-- Given task --
Rewrite the lines as a numbered list, starting with the line that contains "This screenshot has width=289, height=217." and going on through the end of the items, with blank lines and pictures left out.

-- Data listing --
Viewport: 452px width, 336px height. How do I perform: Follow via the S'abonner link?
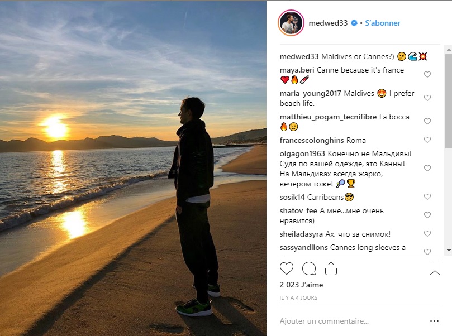pos(383,23)
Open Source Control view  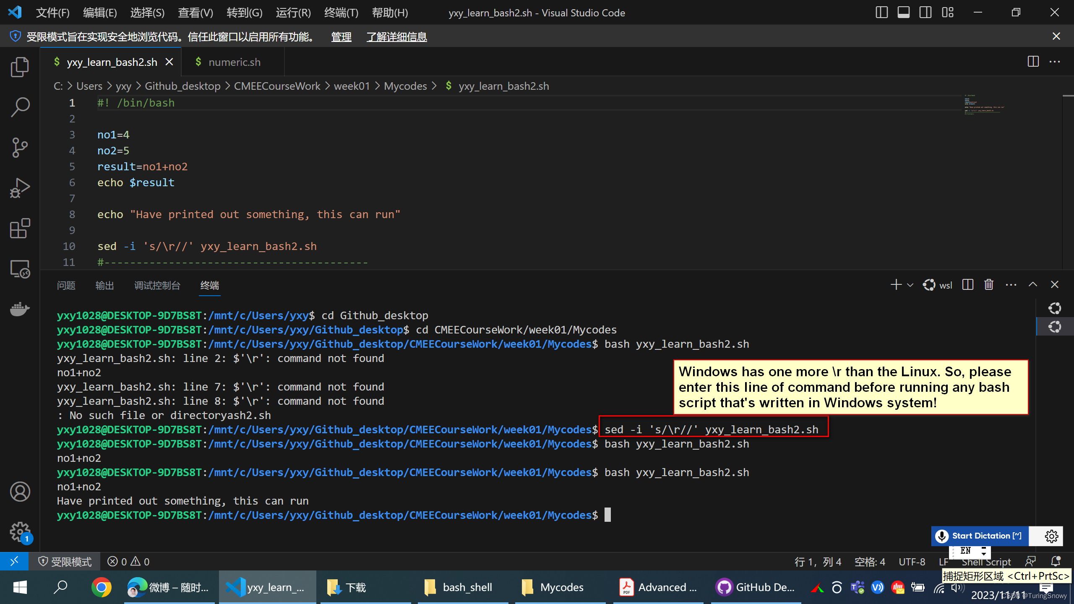coord(20,148)
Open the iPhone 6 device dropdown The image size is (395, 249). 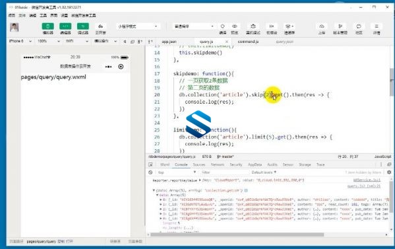[x=20, y=41]
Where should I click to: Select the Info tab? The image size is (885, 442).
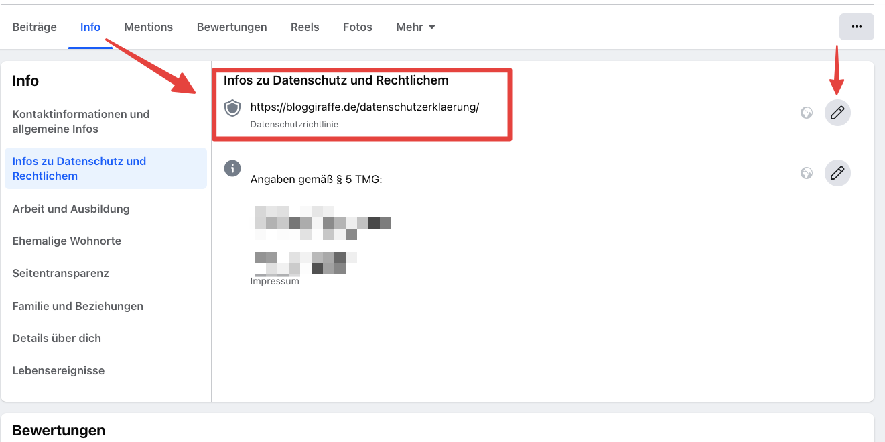point(90,27)
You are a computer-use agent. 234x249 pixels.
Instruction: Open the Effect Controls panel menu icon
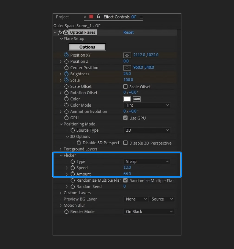141,17
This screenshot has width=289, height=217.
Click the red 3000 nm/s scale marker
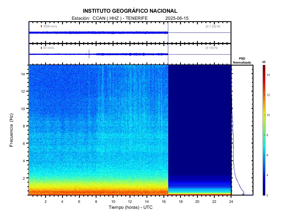pos(41,26)
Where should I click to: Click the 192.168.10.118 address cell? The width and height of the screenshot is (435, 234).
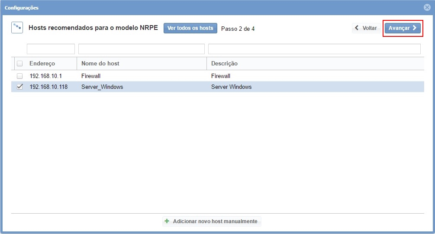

-- Exercise answer --
1. This screenshot has width=289, height=217.
2. Click the red 3000 nm/s scale marker
3. pos(41,26)
4. Where should I click to: Click the 192.168.10.118 address cell? The width and height of the screenshot is (435, 234).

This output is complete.